Deputy Minister of Budget for the Democratic Republic of the Congo
- In office December 7, 2014 – January 2017

Personal details
- Born: Ernestine Nyoka Kayiba November 27, 1963 (age 62) Kinshasa, Democratic Republic of the Congo
- Education: University of Kinshasa
- Occupation: Lawyer

= Ernestine Nyoka =

Ernestine Nyoka Kayiba is a Congolese politician who served as Deputy Minister of Budget between 2014 and 2017.

== Biography ==
Nyoka was born in Kinshasa on November 27, 1963, but her family is from Dibaya, Kasai-Occidental. She speaks four languages; French, Lingala, Swahili, and Tshiluba.

After primary school in Limete and secondary school at the Royal Athenaeum of Bukavu, she obtained her state diploma in 1984. Nyoka continued her studies at the University of Kinshasa graduating with a law degree in 1994. Between 1995 and 1998, she worked as an intern at a law firm. She opened her own law office in 2007.
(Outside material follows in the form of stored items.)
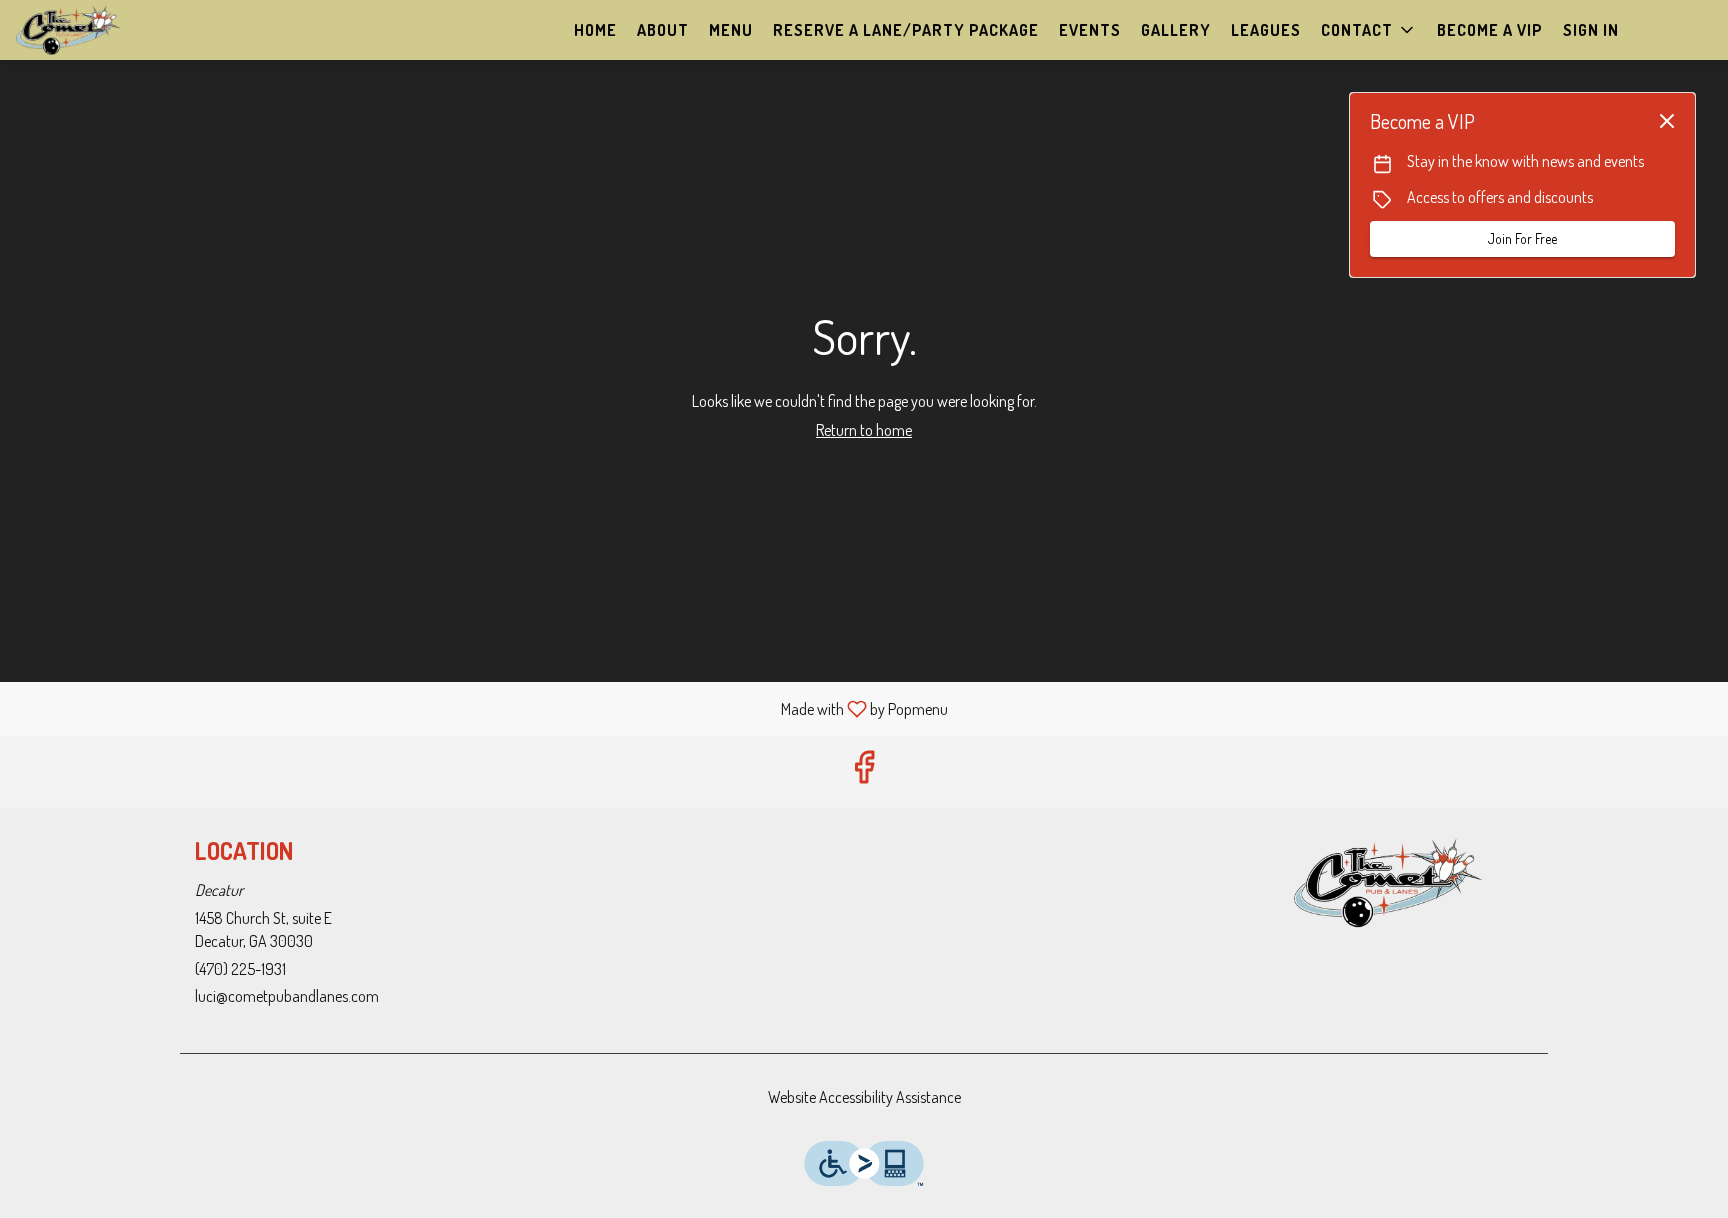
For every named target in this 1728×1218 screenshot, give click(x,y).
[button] (1369, 30)
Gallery (1176, 30)
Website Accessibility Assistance (864, 1097)
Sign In (1591, 30)
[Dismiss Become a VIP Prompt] (1667, 121)
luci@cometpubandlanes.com (287, 996)
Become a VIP (1490, 30)
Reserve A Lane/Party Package (906, 30)
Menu (731, 30)
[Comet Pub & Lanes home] (106, 30)
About (663, 30)
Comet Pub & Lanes (1389, 883)
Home (595, 30)
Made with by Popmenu (481, 708)
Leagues (1266, 30)
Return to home (864, 430)
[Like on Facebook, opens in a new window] (864, 771)
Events (1090, 30)
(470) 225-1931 (240, 969)
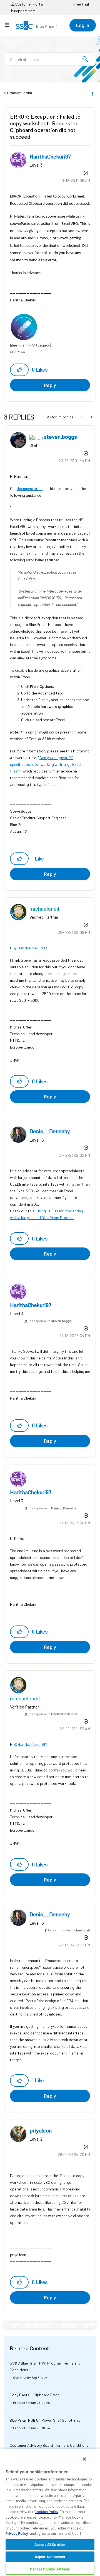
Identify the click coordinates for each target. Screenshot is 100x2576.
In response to (50, 1321)
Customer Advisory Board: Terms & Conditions (49, 2445)
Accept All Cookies (50, 2544)
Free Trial (81, 4)
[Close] (84, 2459)
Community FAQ (25, 2377)
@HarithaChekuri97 (30, 947)
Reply (50, 385)
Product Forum (19, 92)
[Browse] (10, 25)
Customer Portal (29, 4)
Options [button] (92, 93)
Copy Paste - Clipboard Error (34, 2394)
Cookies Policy (46, 2511)
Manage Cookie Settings (50, 2569)
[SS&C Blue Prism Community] (36, 25)
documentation (29, 488)
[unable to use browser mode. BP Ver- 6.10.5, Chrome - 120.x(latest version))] (91, 417)
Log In (82, 25)
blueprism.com (23, 10)
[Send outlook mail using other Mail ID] (81, 417)
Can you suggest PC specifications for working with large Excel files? (45, 764)
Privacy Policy (17, 2533)
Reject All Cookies (50, 2557)
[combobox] (50, 59)
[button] (19, 370)
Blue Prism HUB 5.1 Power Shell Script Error (46, 2420)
Nyoka is a member of the People's Party for Reconstruction and Democracy (PPRD), and held multiple low-level positions for the party. She was a candidate in 2011 for Lukunga District, but failed to be elected. On December 7, 2014, she was appointed Deputy Minister of the Budget under Michel Bongongo. She was dismissed from this position in January 2017.